You’ll get great views of the towers in the distance here and the wall itself too as it winds and snakes its way over all the neighbouring hilltops.
Gubeikou to Jinshanling hike
This is the hike that most people coming to Gubeikou have in mind. It’s a long day hike and in the summer it’s extremely hot so you’ll want lots of water. BUT, it’s a great one to do if you’re keen on trekking the Great Wall of China.
From Gubeikou you’ll walk along the unrestored section of the Great Wall and watch as it begins to change to a more restored version as you approach Jinshanling.
At one point along this hike, you’ll have to leave the wall and walk through the bush. That’s because part of this wall is a protected military section. Some people we spoke to recommended having a compass or at least working GPS here as it can be easy to start heading in the wrong direction once you’ve left the wall.
Other hostel guests we spoke to said that they saw people selling ice cream once they reached the Jinshanling Great Wall, for which they were super grateful given it was so warm out!
The Jinshanling part is a lot busier usually too and the easiest way to get back to Gubeikou is to get a taxi from here. Of course, if you’re doing a Great Wall day trip from Beijing you can also arrange for a taxi back to Beijing too.
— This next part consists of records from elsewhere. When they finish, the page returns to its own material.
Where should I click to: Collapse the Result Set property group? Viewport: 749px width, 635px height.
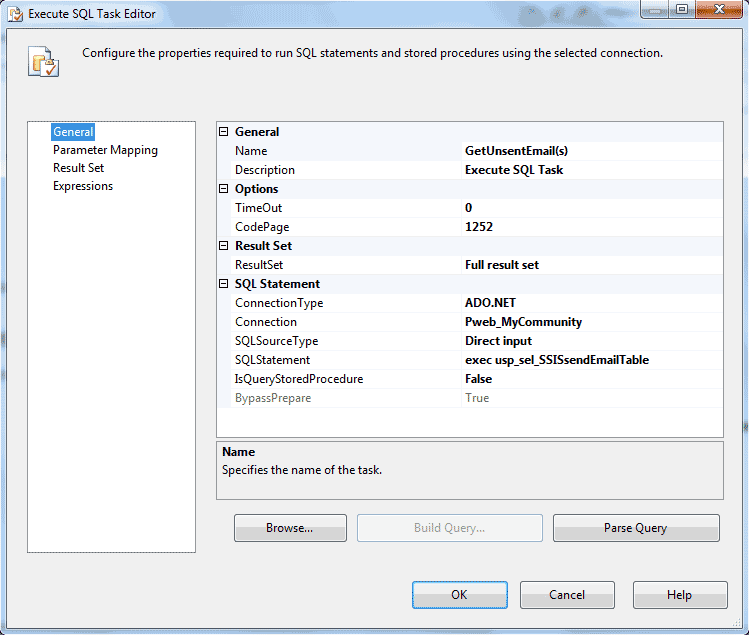click(x=224, y=246)
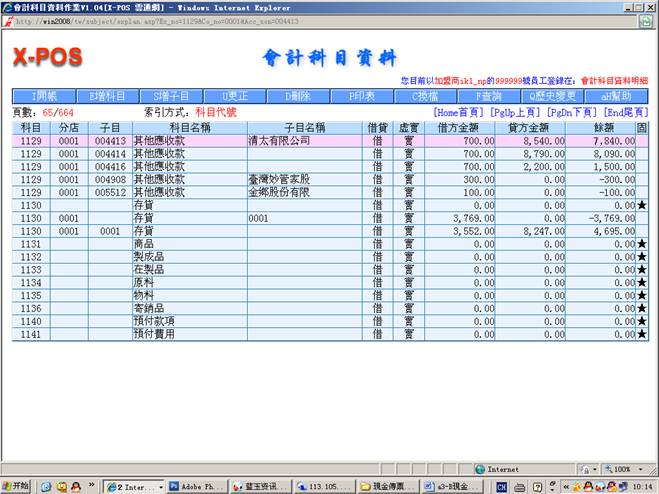Click the star marker on row 1131 商品
The width and height of the screenshot is (659, 494).
pos(642,244)
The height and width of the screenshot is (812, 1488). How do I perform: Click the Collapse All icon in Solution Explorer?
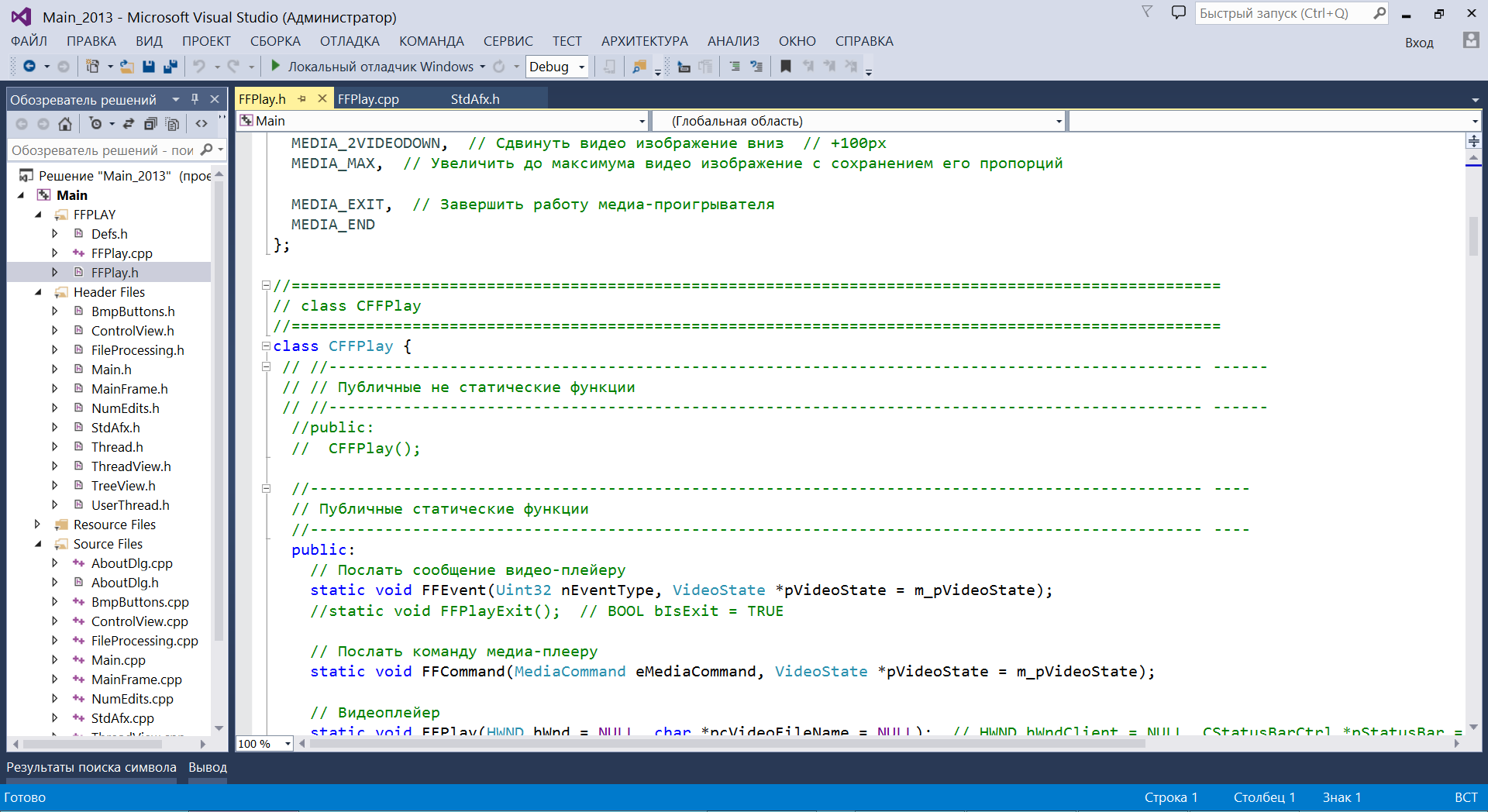pos(150,124)
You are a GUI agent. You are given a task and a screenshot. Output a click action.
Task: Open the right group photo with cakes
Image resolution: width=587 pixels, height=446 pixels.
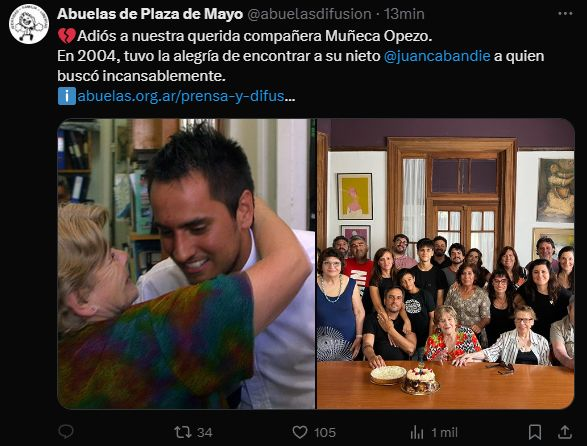coord(445,264)
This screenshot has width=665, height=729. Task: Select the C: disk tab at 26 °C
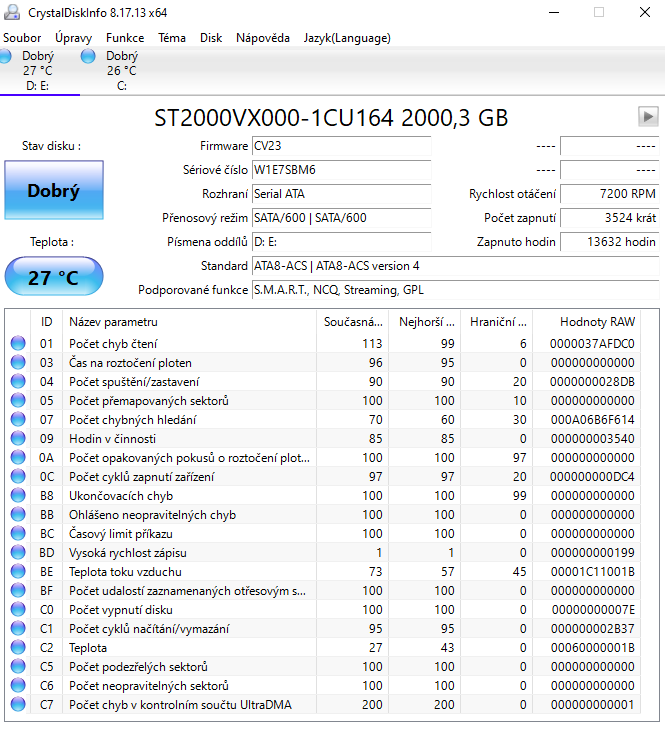tap(121, 71)
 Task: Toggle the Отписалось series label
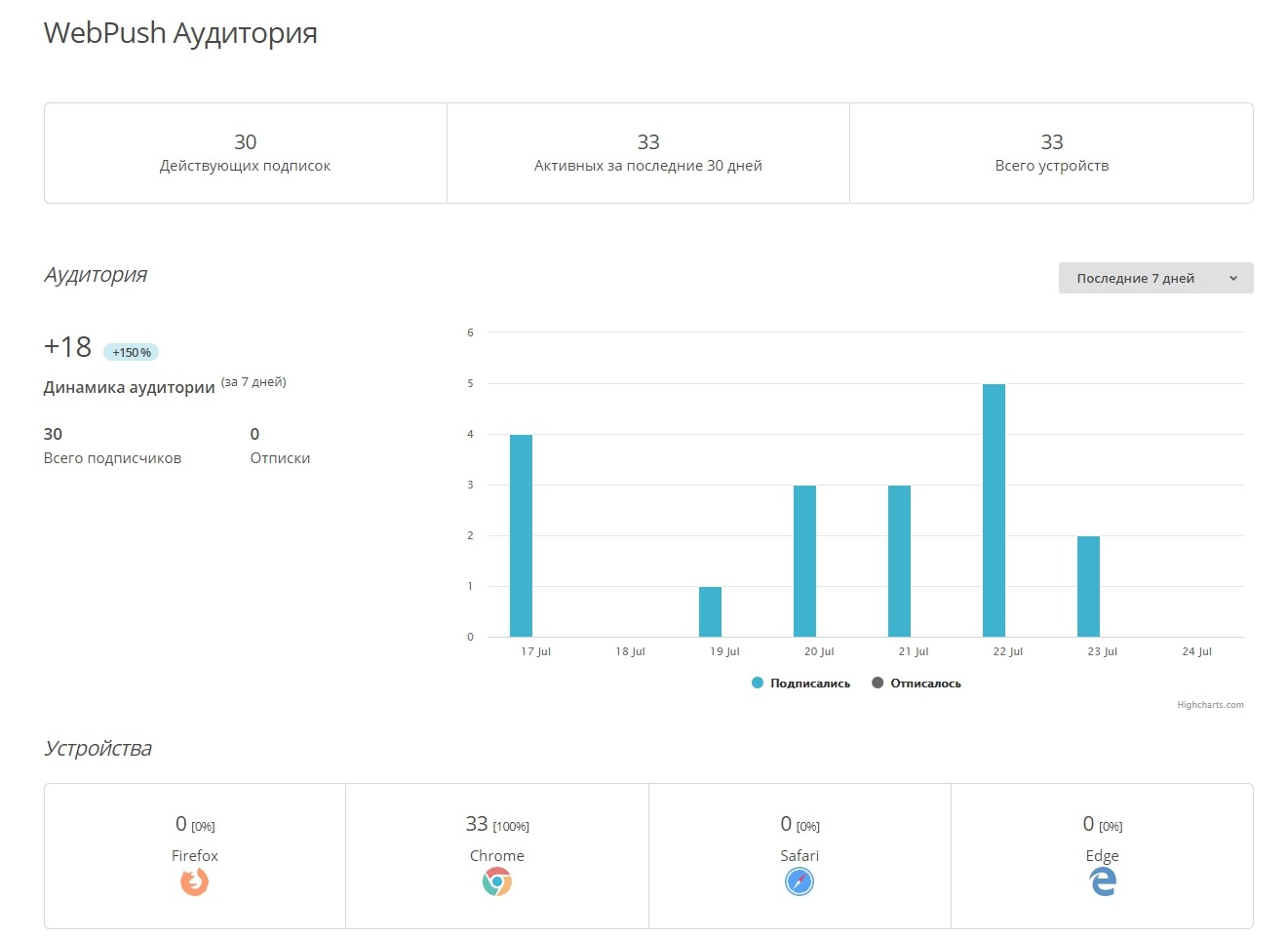pos(925,684)
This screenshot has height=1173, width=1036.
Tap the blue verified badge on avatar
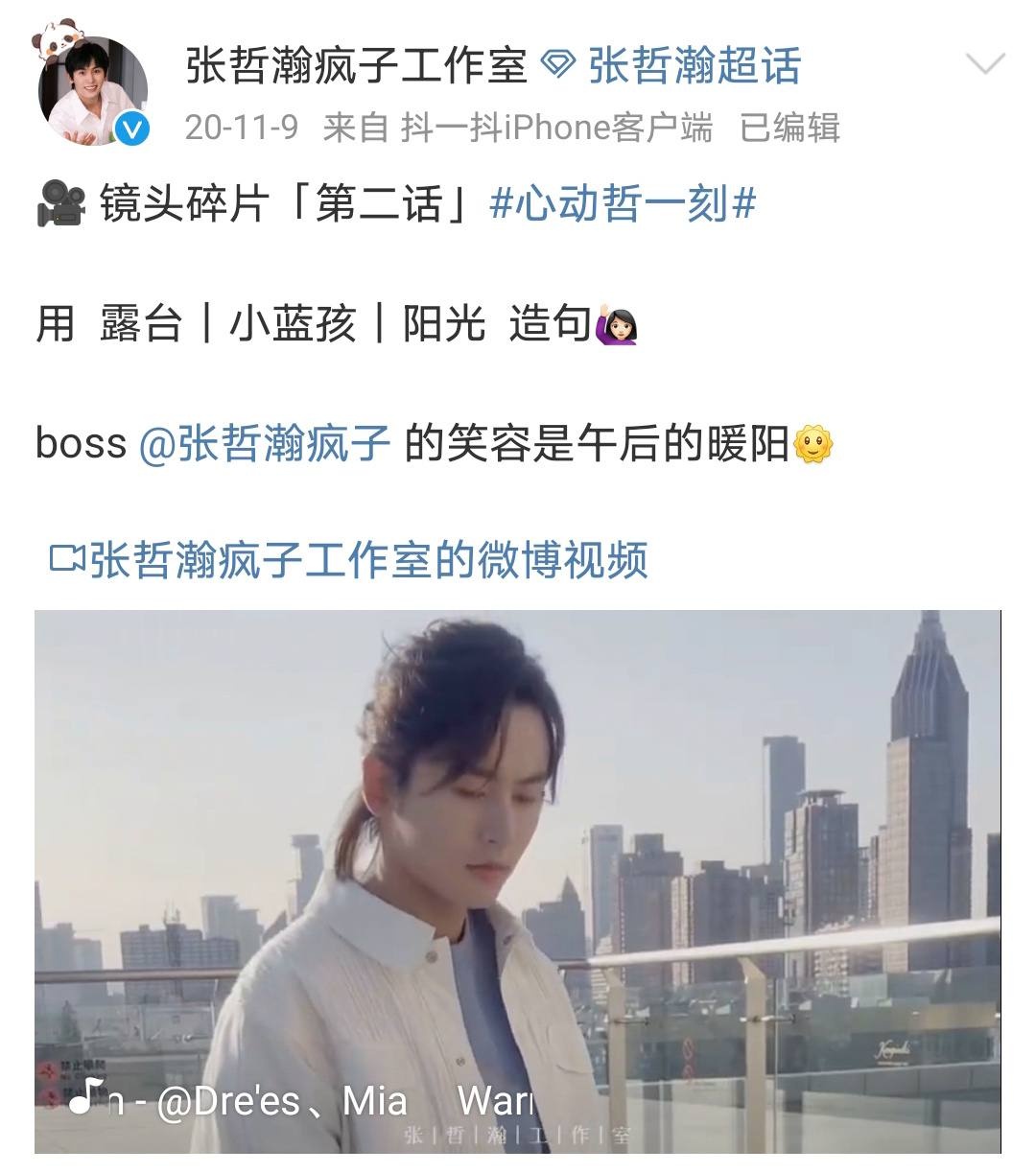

The hike takes about 4-6 hours and is around 11-15km, depending on whether you have to leave the wall or not in the military section.
Finding the trailhead for above 3 hikes
From the Great Wall Box House hostel, you’ll head back to the centre of the village. This is done by turning right out of the main entrance to the hostel and walking to the end of the path. Turn right again, and then left until you come to a square with a basketball hoop. Cross the river and then turn left on to the main road through the village.
As you walk down this road keep your eyes open for this blue sign.
Turn right and walk uphill and around the bend to the left and you’ll come to a temple area.
Climb the steps to the temple and from here you can either go left or right (east or west) depending on which of the above Great Wall hikes you want to do.
Wohushan (Crouching Tiger Mountain) hike
Whilst not officially open to the public, this part of the Great Wall was possibly my favourite of the sections we hiked. This is the very steep section of the wall that you’ll see climbing, very impressively, up a mountain to the west of Gubei town.
It looks like work has begun on restoring this part of the Great Wall as the very start has been mostly paved over and there’s a fairly new looking temple building near the entrance. There are also some information boards full of history of this section of the wall. But that new section ends pretty quickly and soon you’re wandering along a rocky path through the trees.
We didn’t have time to hike the whole thing before our bus left for Beijing but the section we did hike was spectacular. I can only imagine what the views from the top are like!
This was the most crumbly part of the Great Wall we came across in the area too. For a lot of the hike, we did you couldn’t walk on the wall itself as it was that crumbled and would just disappear in sections.
There’s also a railway that runs under this part of the wall – that journey must be beautiful and without a doubt one of the best hikes in China!
Finding the trailhead
To find the trailhead for this hike from The Great Wal Box House hostel, check out the below instructions.
- Follow the above directions to the temple area.
- Go through the gate and walk down into the town, parallel with the main road to your left.
- When you reach the Dongsheng Building Materials Store (东升建材商店), turn left and walk towards the main road.
- Cross the main road and take the bridge over the river.
- Follow the road straight and round a bend and the entrance to the Wohushan Wall will be on your left.
Sleeping on the Great Wall of China
You can also go camping on the Great Wall of China. The Great Wall Box House hostel will help you organise this or, if you’ve packed your camping gear with you you’re basically good to go. Whilst officially you’re not supposed to, there’s literally no one around so practice the rules of wild camping and arrive late, leave early and you’re sure to be good.